Darralyn has no plans to stop as she will soon begin work toward her master's degree in the same field with her main discipline in geospatial information systems.
"What I love doing right now is not a thing someone has to retire from, " Darralyn said. "I never saw myself doing this. This has just opened up and it looks like such fun. I love to learn. It's something I always told my kids. You never stop learning. Don't ever think 12th grade or at the end of college that you are done. You never stop learning."
Last weekend was the perfect gift for Mother's Day. Getting all her children in one place has been a tough task for Darralyn. Josh brought the entire family together last year for Christmas in Jacksonville for the first time in seven years. His mother attends five or six Jaguars game each year and made the trip to New England for the playoff game.

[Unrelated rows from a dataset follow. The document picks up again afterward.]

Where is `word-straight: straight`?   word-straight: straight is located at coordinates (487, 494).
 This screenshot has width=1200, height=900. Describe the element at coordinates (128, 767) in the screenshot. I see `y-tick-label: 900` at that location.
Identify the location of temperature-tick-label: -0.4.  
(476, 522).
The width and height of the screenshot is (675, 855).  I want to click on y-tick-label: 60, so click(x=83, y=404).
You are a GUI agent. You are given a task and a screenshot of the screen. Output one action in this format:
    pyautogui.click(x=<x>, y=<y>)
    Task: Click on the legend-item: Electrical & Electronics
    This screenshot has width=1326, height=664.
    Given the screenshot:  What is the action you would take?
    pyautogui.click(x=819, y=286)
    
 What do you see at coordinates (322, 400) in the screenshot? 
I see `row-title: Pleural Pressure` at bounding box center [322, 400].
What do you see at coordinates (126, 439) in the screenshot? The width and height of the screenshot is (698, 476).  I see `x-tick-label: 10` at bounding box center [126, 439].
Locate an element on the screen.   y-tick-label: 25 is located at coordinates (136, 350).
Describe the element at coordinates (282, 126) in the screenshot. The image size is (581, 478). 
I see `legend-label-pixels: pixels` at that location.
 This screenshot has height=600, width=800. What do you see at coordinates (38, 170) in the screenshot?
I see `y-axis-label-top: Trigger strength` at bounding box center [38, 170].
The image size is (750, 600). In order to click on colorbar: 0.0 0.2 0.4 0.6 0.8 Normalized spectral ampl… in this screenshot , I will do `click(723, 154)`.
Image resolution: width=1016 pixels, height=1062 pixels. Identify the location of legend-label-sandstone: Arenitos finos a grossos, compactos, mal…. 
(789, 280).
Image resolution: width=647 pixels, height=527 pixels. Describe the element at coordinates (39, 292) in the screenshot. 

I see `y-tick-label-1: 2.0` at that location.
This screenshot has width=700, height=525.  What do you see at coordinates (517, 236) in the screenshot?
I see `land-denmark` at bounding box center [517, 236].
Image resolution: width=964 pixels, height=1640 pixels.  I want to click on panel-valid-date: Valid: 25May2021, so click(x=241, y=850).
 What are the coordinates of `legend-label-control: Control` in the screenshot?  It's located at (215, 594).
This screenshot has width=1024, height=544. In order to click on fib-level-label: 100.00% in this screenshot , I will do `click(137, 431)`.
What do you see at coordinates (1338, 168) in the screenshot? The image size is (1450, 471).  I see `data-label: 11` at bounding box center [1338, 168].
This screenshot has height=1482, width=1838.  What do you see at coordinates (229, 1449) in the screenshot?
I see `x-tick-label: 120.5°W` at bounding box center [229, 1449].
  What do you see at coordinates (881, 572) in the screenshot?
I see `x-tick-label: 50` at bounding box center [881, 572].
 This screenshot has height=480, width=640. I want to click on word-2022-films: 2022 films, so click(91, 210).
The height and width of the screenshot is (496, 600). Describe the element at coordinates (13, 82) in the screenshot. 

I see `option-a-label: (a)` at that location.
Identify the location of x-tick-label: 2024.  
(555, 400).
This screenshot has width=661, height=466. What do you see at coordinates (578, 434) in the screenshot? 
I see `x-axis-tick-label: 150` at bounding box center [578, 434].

"It couldn't have been a better combination of days" Darralyn said. "I told them this is fabulous because I get to have them all there for graduation and then celebrating Mother's Day. It made it more special that they came just for me.
Her son wouldn't have missed it.
"We are so proud of her," Josh said. "For her to go back to school and graduate takes a lot. It's not something most people do once they reach a certain age. She was thinking a while back that the older she gets she would want to retire eventually, but she just got this degree. She wants to make it work."
Darralyn will have a lasting memory of last weekend, when she received her diploma and turned to the crowd.
"I came off the stage and there's the whole group of them standing there with cameras," Darralyn said. "It's ironic because I'm not as comfortable in the spotlight. I'm used to sitting back and letting him (Josh) take it. My heart was just as full as it can be. They are a mother's dream."